J&Cia – Em termos de legislação, a atividade e os profissionais da pesquisa científica estão amparados ou é preciso avançar nesse campo? O que tem sido feito nesse sentido?

Helena – No Estado de São Paulo há uma lei específica que criou a carreira de pesquisador científico, época em que o Governo do Estado e os legisladores reconheciam a importância da ciência para a competitividade do Estado e para o desenvolvimento de políticas públicas. Algo inédito no País. Contudo, ao longo dos anos, os Institutos Públicos, onde atuam esses pesquisadores, passaram a enfrentar enormes desafios. Os pesquisadores científicos de São Paulo estão com seus salários extremamente defasados, há mais de dez anos sem ao menos a reposição da inflação e muito abaixo dos salários de pesquisadores que atuam em atividades equivalentes em outras instituições. Esse fato, aliado aos processos naturais de redução de quadro, como aposentadoria ou falecimento, colabora para que São Paulo perca cientistas, pois muitos acabam buscando oportunidades de trabalho mais bem remuneradas e devidamente valorizadas. Nos últimos anos, a APqC tem se empenhado em debates legislativos e audiências públicas para discutir o desmonte dos institutos de pesquisa e a necessidade de uma política de ciência e tecnologia mais robusta.

Crédito: Freepik

J&Cia – A APqC decidiu apoiar, este ano, pela primeira vez, o Prêmio +Admirados da Imprensa de Economia, Negócios e Finanças, realizado por este Jornalistas&Cia, e com isso estará ao lado de marcas de grande prestígio nesse ecossistema. Para nós, organizadores, foi uma grata surpresa ver uma instituição focada nos profissionais de pesquisa interessada em apoiar o jornalismo de economia. Pode explicar as razões desse apoio?

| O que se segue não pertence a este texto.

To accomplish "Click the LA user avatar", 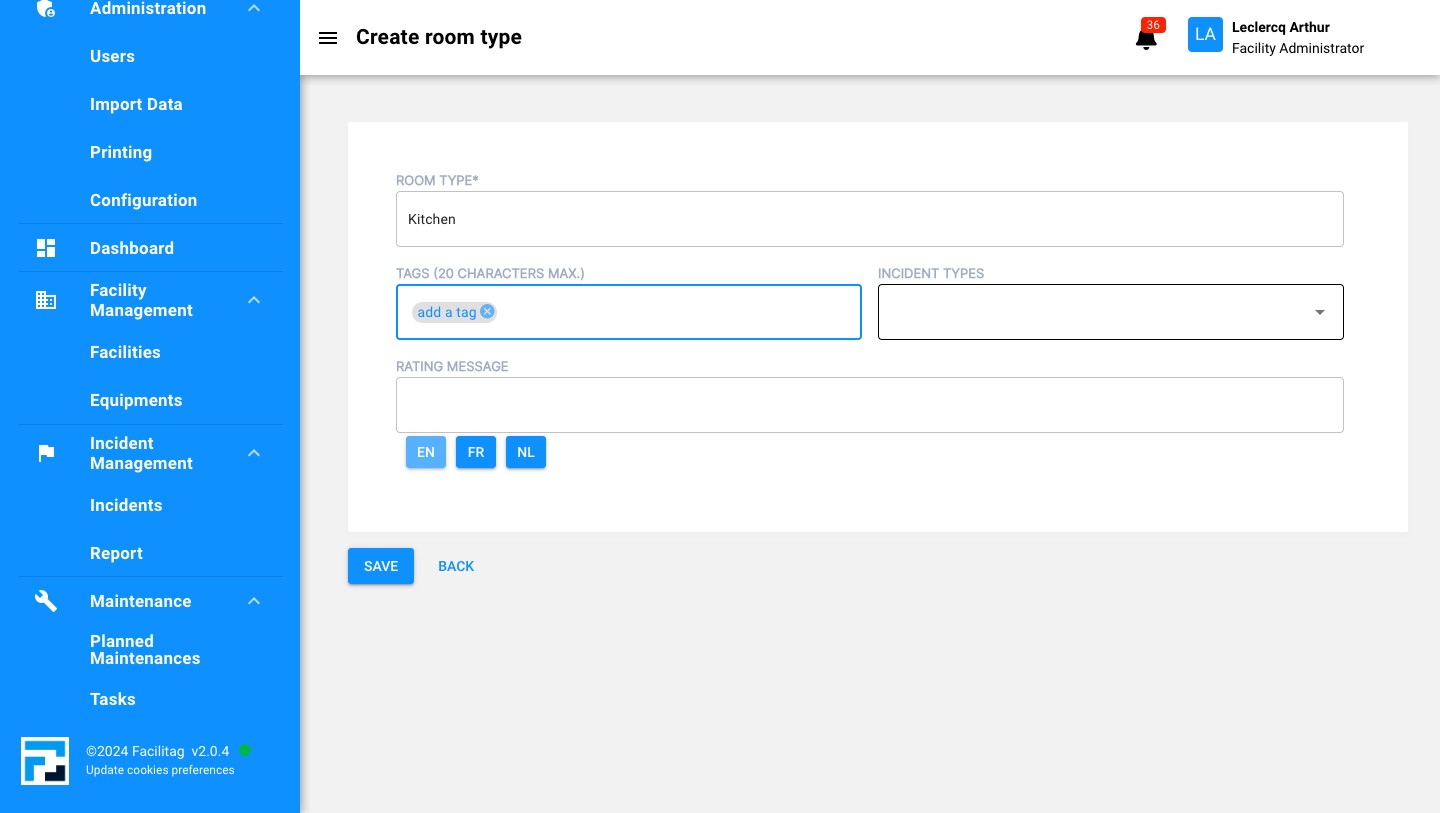I will coord(1205,35).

Helena – O apoio da APqC ao Prêmio +Admirados da Imprensa de Economia, Negócios e Finanças reflete a importância do diálogo entre ciência e sociedade, especialmente no contexto econômico. Os jornalistas, muito atacados em um momento recente do País, são formadores de opinião essenciais para a democracia, porque fazem isso com credibilidade e isenção. Se queremos uma sociedade engajada em favor da pesquisa pública, precisamos começar por quem a informa.

É de extrema importância que os brasileiros, especialmente os paulistas, saibam que o Estado de São Paulo possui, atualmente 16, mas já foram 19, institutos de pesquisa que tem todo o potencial para oferecer o conhecimento necessário para orientar o desenvolvimento de políticas públicas voltadas para o enfrentamento da crise climática na qual estamos mergulhados. Seja em relação à segurança alimentar, ao desenvolvimento de vacinas ou ao controle de endemias, seja no campo da conservação ambiental, São Paulo poderia, ou deveria, estar na vanguarda, oferecendo soluções para os problemas, não fosse a negligência com a qual os governantes têm tratados os Institutos Públicos de Pesquisa.

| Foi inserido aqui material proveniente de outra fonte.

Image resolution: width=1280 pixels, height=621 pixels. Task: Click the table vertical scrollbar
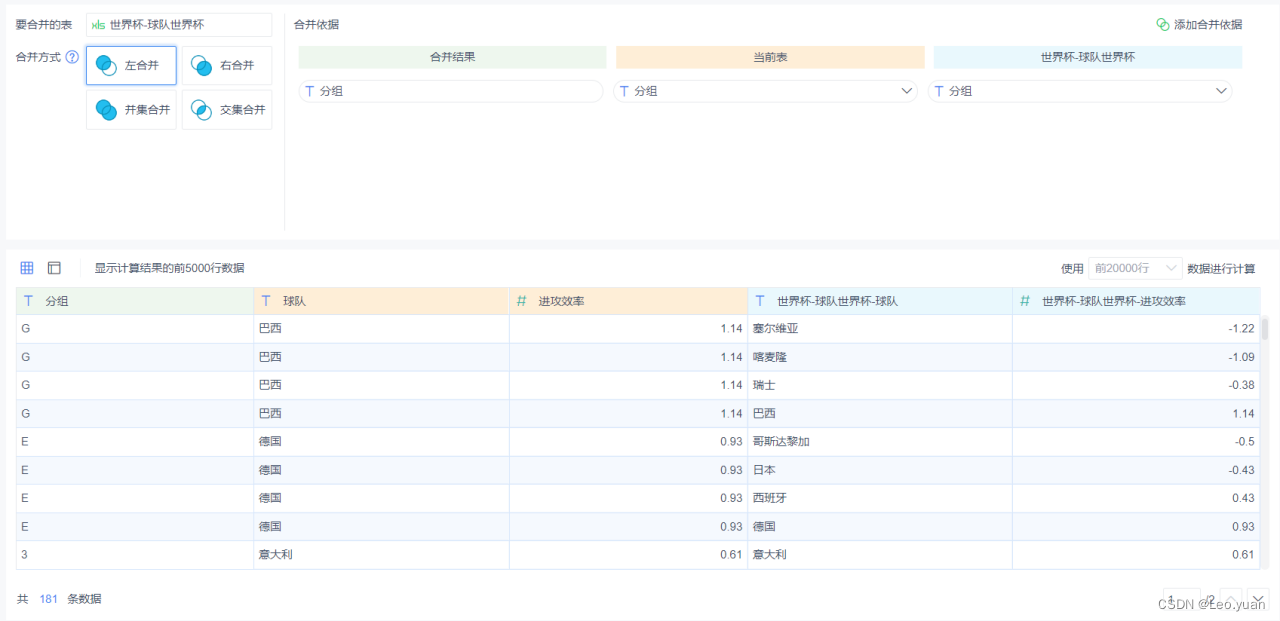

Extinguir os três institutos em matéria ambiental do estado − Instituto Florestal, Instituto de Botânica e Instituto Geológico −, juntamente com a Superintendência de Controle de Endemias (Sucen), em meio a pandemia que indicava o agravamento da crise ambiental/climática, é uma demonstração desse descaso.

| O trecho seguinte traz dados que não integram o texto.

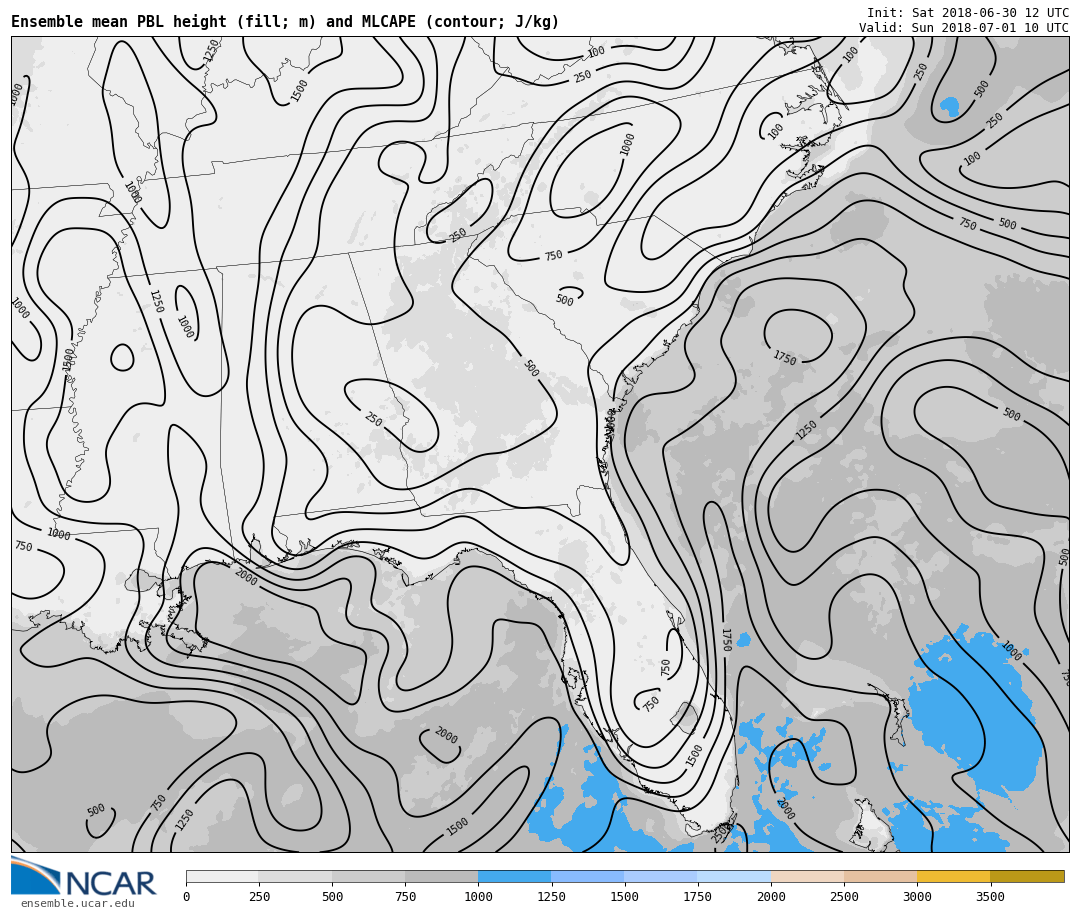
Task: Click the NCAR wordmark text
Action: click(110, 884)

(*) Helena Dutra Lutgens, presidente da APqC e pesquisadora científica do Instituto Florestal desde 2004, é formada em Ecologia (Unesp), Mestre em Conservação e Manejo de Recursos (Unesp) e Doutora em Ecologia e Recursos Naturais (Ufscar). Antes de entrar para a carreira de pesquisadora, atuava, desde 1994, como servidora pública no cargo de assistente de pesquisa do Instituto Florestal. Suas principais atividades na área da pesquisa pública envolvem Unidades de Conservação, Zonas de Amortecimento, Interpretação da Natureza, Educação Ambiental, Plano de Manejo e Capacitação. No fim de 2023, após dois anos como vice-presidente, foi eleita presidente da Associação dos Pesquisadores Científicos do Estado de São Paulo (APqC) para o biênio 2024/2025.